The Shakespeare Conference: SHK 16.1345 Friday, 19 August 2005
Date: Thursday, 18 Aug 2005 11:58:41 -0500
Subject: What Happens in "Hamlet"
Jim Blackie wrote,
>I do understand the myriad interpretations of Hamlet's character and
>rationale for his near torportude. But my recent reading of John Dover
>Wilson's writings, currently "What Happens in Hamlet" seems a rational,
>analytical study of the play and Hamlet the character, finally resolving
>for me the reason behind Hamlet's reluctance to act. Wilson seems to
>have applied Occam's razor to the play and established a reasonable,
>rationale explanation that surely must have been embraced before now. I
>won't even attempt to run through the lengthy questions he poses and
>them answers, as they are many and rather detailed, and I trust at least
>several of you have read this and are familiar with his arguments.

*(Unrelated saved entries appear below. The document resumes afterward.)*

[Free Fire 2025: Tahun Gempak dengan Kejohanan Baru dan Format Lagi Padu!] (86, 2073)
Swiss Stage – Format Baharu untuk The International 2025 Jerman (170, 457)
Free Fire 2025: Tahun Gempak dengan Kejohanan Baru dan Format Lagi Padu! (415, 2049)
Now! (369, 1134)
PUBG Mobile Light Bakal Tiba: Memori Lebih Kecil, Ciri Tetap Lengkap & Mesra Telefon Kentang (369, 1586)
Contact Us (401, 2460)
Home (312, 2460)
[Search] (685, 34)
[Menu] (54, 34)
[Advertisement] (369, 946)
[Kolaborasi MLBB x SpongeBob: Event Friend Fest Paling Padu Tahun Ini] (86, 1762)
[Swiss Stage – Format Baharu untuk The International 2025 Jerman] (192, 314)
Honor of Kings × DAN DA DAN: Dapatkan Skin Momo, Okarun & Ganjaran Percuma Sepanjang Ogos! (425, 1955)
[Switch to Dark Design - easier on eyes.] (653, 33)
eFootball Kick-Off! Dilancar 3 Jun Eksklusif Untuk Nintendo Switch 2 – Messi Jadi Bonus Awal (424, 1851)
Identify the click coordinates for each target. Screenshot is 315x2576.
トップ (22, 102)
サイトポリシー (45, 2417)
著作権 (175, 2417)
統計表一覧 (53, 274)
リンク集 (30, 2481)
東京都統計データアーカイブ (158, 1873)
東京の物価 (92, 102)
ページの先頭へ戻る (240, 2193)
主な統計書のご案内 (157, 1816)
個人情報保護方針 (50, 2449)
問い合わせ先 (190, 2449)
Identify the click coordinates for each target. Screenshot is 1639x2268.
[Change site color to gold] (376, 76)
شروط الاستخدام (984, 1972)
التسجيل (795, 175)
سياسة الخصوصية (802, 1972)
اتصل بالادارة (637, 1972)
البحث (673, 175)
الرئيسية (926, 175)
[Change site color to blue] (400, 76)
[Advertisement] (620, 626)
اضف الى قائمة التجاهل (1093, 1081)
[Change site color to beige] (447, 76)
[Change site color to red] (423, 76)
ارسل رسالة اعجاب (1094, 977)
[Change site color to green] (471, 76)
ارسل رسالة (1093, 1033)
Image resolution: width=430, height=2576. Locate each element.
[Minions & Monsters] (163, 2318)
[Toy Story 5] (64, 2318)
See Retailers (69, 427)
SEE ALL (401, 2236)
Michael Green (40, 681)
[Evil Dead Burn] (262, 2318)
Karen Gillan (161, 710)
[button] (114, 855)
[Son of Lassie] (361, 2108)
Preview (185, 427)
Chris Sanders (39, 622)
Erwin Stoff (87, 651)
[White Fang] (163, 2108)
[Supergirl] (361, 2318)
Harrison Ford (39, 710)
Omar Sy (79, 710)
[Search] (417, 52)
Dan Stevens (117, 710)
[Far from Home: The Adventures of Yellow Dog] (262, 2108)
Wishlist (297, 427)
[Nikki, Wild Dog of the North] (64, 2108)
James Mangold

I am not now familiar with John Dover Wilson's work on "Hamlet". Here in
my dotage, I remember that I have read his works, but cannot remember
what he wrote.
Nevertheless, I have my own (and my old professor's) explanation of
Hamlet's reluctance: He is trying to find a way to publicly expose
Claudius, who must be executed as an act of public justice, not merely
killed as an act of private revenge. Hamlet must act as a responsible
Prince of the realm, not as a son seeking personal revenge. And so,
after a period of flopping about in philosophical considerations and
emotional agonies, he comes upon the idea of the play, importantly have
been handed that possibility by the accident of the players arrival at
the court. (I say, "importantly," because it is another example of
Hamlet's waiting to be goaded to act rather than - like Fortinbras -
taking an issue himself and running with it.)
The play he hopes will reveal Claudius' guilt to the court, but as
Claudius might have left the performance merely because of a sudden
dyspeptic condition (Horatio's less than unenthusiastic response to
Hamlet's question at the end of the play suggesting that Hamlet's
interpretation of the event is hardly convicting), nothing is
accomplished but Claudius' awareness that Hamlet knows his crime and is
determined to expose it.
From here and on this issue we may leap to the last scene of the play
where, with the testimony to the court of Laertes' confession and the
Queen's remarks, Claudius' crime is made known and punished, Hamlet
himself reveling in his role as public executioner and private avenger.
But the crime for which Claudius is publicly punished is his successful
design to kill the Prince, not his murder of the Old King which regicide
still remains unknown to any but Hamlet.
I hope my view here is compatible with that of John Dover Wilson. If it
isn't, could someone please note briefly Wilson's contrary argument?